Records from a data collection:
++++++++++++++++++++

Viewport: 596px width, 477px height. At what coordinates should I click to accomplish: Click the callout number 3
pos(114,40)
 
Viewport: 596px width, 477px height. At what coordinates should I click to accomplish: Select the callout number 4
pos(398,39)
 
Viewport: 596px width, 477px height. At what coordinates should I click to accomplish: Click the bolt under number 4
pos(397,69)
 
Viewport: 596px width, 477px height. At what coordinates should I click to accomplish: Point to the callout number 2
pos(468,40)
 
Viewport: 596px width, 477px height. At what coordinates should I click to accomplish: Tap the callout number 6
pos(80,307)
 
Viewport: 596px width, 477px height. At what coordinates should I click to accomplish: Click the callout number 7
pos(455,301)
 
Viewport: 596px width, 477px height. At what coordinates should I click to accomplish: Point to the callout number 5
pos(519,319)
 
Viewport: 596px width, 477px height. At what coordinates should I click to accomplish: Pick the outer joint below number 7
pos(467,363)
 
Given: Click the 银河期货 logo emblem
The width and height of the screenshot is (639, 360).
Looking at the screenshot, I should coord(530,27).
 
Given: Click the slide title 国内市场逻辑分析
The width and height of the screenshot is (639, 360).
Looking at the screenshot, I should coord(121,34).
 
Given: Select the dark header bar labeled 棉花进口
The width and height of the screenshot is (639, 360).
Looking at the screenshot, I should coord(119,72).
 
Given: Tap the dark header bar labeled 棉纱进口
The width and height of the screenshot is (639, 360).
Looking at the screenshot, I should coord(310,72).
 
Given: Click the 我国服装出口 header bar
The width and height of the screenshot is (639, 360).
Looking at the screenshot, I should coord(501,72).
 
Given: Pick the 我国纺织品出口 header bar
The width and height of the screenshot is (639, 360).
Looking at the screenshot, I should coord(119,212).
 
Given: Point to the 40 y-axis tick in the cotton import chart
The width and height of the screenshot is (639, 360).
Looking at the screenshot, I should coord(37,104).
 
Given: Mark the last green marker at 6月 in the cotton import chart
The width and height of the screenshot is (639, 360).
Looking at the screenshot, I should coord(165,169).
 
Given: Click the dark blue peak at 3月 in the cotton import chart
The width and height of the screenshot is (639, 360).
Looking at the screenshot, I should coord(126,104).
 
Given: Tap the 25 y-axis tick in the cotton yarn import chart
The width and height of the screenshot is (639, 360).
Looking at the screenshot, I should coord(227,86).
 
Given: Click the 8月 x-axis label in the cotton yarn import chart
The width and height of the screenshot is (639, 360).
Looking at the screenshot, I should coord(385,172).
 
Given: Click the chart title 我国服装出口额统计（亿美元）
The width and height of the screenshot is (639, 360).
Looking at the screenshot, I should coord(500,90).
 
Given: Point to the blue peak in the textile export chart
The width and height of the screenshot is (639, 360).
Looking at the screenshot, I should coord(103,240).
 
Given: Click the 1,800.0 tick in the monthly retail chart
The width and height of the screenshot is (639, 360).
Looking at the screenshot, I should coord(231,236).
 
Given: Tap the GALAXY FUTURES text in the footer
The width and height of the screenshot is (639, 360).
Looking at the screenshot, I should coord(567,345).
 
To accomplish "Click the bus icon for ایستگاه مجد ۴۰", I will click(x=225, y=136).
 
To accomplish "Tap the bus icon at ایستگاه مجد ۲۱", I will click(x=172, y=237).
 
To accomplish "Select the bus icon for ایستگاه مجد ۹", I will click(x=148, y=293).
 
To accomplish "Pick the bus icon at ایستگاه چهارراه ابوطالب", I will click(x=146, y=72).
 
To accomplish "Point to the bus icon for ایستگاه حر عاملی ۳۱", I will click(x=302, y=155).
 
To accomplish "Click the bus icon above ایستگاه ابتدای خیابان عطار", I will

++++++++++++++++++++

Set exercise
Turn the lines from the one with "callout number 2" up to and including the one with "pos(467,363)" into a Markdown table with the columns Row and Line, numbering each row and skipping blank lines.

Reply to the task
| Row | Line |
|---|---|
| 1 | Viewport: 596px width, 477px height. At what coordinates should I click to accomplish: Point to the callout number 2 |
| 2 | pos(468,40) |
| 3 | Viewport: 596px width, 477px height. At what coordinates should I click to accomplish: Tap the callout number 6 |
| 4 | pos(80,307) |
| 5 | Viewport: 596px width, 477px height. At what coordinates should I click to accomplish: Click the callout number 7 |
| 6 | pos(455,301) |
| 7 | Viewport: 596px width, 477px height. At what coordinates should I click to accomplish: Point to the callout number 5 |
| 8 | pos(519,319) |
| 9 | Viewport: 596px width, 477px height. At what coordinates should I click to accomplish: Pick the outer joint below number 7 |
| 10 | pos(467,363) |